NioEventLoop#processSelectedKeys
public final class NioEventLoop extends SingleThreadEventLoop {
private SelectedSelectionKeySet selectedKeys;
private void processSelectedKeys() {
if (selectedKeys != null) {
processSelectedKeysOptimized(selectedKeys.flip());
} else {
processSelectedKeysPlain(selector.selectedKeys());
}
}
private void processSelectedKeysOptimized(SelectionKey[] selectedKeys) {
for (int i = 0;; i ++) {
final SelectionKey k = selectedKeys[i];
if (k == null) {
break;
}
selectedKeys[i] = null;
final Object a = k.attachment();
if (a instanceof AbstractNioChannel) {
processSelectedKey(k, (AbstractNioChannel) a);
} else {
@SuppressWarnings("unchecked")
NioTask<SelectableChannel> task = (NioTask<SelectableChannel>) a;
processSelectedKey(k, task);
}
if (needsToSelectAgain) {
for (;;) {
i++;
if (selectedKeys[i] == null) {
break;
}
selectedKeys[i] = null;
}
selectAgain();
selectedKeys = this.selectedKeys.flip();
i = -1;
}
}
}
private void processSelectedKeysPlain(Set<SelectionKey> selectedKeys) {
if (selectedKeys.isEmpty()) {
return;
}
Iterator<SelectionKey> i = selectedKeys.iterator();
for (;;) {
final SelectionKey k = i.next();
final Object a = k.attachment();
i.remove();
if (a instanceof AbstractNioChannel) {
processSelectedKey(k, (AbstractNioChannel) a);
} else {
@SuppressWarnings("unchecked")
NioTask<SelectableChannel> task = (NioTask<SelectableChannel>) a;
processSelectedKey(k, task);
}
if (!i.hasNext()) {
break;
}
if (needsToSelectAgain) {
selectAgain();
selectedKeys = selector.selectedKeys();
// Create the iterator again to avoid ConcurrentModificationException
if (selectedKeys.isEmpty()) {
break;
} else {
i = selectedKeys.iterator();
}
}
}
}
}
- NioEventLoop#processSelectedKeys方法负责处理NioEventLoop事件,分为processSelectedKeysOptimized和processSelectedKeysPlain。

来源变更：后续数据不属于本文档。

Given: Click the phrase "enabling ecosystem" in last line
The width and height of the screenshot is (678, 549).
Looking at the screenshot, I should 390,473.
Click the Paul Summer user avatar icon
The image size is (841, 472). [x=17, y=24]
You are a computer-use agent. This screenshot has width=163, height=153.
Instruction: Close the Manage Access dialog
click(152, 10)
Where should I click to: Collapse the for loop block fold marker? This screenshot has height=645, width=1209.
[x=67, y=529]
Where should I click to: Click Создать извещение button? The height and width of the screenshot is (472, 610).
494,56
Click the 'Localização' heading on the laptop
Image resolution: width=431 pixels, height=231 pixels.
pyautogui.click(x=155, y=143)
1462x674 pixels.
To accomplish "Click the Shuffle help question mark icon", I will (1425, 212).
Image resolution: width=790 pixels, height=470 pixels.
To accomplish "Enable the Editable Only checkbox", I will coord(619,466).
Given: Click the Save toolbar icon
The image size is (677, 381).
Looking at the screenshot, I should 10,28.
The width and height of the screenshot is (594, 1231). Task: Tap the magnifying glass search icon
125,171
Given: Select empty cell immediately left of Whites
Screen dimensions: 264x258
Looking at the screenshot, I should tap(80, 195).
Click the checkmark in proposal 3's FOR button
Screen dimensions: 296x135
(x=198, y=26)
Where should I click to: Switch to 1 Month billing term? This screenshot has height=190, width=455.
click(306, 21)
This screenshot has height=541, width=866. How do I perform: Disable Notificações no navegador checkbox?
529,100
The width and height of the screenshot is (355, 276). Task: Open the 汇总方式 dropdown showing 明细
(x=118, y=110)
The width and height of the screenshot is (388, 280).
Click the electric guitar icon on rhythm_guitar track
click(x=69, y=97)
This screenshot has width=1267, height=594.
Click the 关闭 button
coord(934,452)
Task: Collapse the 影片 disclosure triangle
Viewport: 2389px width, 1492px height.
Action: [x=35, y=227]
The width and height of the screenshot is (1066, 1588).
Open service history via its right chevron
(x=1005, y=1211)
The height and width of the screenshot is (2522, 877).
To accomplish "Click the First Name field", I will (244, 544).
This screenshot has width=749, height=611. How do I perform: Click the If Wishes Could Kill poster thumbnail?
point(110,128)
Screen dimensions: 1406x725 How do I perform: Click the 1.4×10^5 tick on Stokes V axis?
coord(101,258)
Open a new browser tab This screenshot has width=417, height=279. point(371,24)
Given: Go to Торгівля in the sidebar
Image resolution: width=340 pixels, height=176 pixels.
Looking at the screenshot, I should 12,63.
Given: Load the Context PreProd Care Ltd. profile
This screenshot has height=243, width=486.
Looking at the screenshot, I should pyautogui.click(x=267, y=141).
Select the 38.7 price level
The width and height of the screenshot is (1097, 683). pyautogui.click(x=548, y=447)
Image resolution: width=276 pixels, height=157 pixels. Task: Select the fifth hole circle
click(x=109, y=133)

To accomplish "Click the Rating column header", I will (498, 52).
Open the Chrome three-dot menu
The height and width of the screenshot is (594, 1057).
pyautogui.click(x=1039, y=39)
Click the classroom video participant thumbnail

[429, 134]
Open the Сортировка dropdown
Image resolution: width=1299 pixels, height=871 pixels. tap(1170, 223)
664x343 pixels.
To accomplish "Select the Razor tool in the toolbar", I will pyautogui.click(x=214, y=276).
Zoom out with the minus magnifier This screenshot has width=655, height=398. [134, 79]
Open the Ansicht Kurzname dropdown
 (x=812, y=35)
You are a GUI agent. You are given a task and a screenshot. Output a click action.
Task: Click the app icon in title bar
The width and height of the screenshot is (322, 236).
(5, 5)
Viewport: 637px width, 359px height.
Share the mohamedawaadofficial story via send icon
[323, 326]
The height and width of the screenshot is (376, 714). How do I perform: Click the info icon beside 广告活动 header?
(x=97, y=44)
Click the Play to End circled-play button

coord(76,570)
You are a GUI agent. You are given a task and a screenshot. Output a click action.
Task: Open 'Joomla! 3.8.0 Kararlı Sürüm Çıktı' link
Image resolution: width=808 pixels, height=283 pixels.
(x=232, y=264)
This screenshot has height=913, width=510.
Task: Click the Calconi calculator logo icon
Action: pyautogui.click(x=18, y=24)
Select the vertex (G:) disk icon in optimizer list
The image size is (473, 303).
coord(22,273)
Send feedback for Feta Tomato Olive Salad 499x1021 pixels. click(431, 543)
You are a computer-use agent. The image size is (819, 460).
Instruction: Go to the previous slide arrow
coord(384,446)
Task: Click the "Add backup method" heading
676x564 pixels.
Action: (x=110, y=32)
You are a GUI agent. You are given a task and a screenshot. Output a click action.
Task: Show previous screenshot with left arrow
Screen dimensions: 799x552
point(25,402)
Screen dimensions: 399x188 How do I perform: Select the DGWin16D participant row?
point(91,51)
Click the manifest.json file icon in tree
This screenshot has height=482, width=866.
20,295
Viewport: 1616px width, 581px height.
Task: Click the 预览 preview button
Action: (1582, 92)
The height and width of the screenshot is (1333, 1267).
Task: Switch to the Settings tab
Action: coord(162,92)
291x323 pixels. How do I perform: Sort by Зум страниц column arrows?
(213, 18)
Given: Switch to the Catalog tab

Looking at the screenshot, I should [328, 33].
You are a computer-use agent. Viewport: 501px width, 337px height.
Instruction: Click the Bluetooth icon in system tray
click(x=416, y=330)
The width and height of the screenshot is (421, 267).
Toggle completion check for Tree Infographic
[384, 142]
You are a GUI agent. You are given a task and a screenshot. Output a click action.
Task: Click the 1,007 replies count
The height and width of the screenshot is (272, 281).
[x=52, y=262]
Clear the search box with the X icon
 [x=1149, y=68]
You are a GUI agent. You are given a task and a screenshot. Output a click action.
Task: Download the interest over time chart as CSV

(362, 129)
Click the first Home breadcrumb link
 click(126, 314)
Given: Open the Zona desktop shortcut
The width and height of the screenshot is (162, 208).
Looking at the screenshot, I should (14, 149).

- NioEventLoop#processSelectedKeysOptimized处理优化的selector的消息事件。
- NioEventLoop#processSelectedKeysPlain处理没经过优化的selector的消息事件。
- NioEventLoop#processSelectedKey的进行真正的事件处理流程,Nio事件参数SelectionKey对象包含了AbstractNioChannel对象。
- 一个Selector中可能被绑定上了成千上万个Channel, 通过K+attachment 的手段, 精确的取出发生指定事件的channel, 进而获取channel中的unsafe类进行下一步处理。
NioEventLoop#processSelectedKey
public final class NioEventLoop extends SingleThreadEventLoop {
private void processSelectedKey(SelectionKey k, AbstractNioChannel ch) {
final AbstractNioChannel.NioUnsafe unsafe = ch.unsafe();
// 省略代码
try {
int readyOps = k.readyOps();
// 处理OP_CONNECT事件
if ((readyOps & SelectionKey.OP_CONNECT) != 0) {
int ops = k.interestOps();
ops &= ~SelectionKey.OP_CONNECT;
k.interestOps(ops);
unsafe.finishConnect();
}
// 处理OP_WRITE事件
if ((readyOps & SelectionKey.OP_WRITE) != 0) {
ch.unsafe().forceFlush();
}
// 处理OP_READ和OP_ACCEPT事件
if ((readyOps & (SelectionKey.OP_READ | SelectionKey.OP_ACCEPT)) != 0 || readyOps == 0) {
unsafe.read();
}
} catch (CancelledKeyException ignored) {
unsafe.close(unsafe.voidPromise());
}
}
}
- NioEventLoop#processSelectedKey负责处理不同类型的事件。
- OP_CONNECT连接事件,OP_WRITE写事件,OP_READ读事件,OP_ACCEPT接受事件。
- AbstractNioChannel#unsafe返回的AbstractNioChannel.NioUnsafe对象,由unsafe继续处理事件。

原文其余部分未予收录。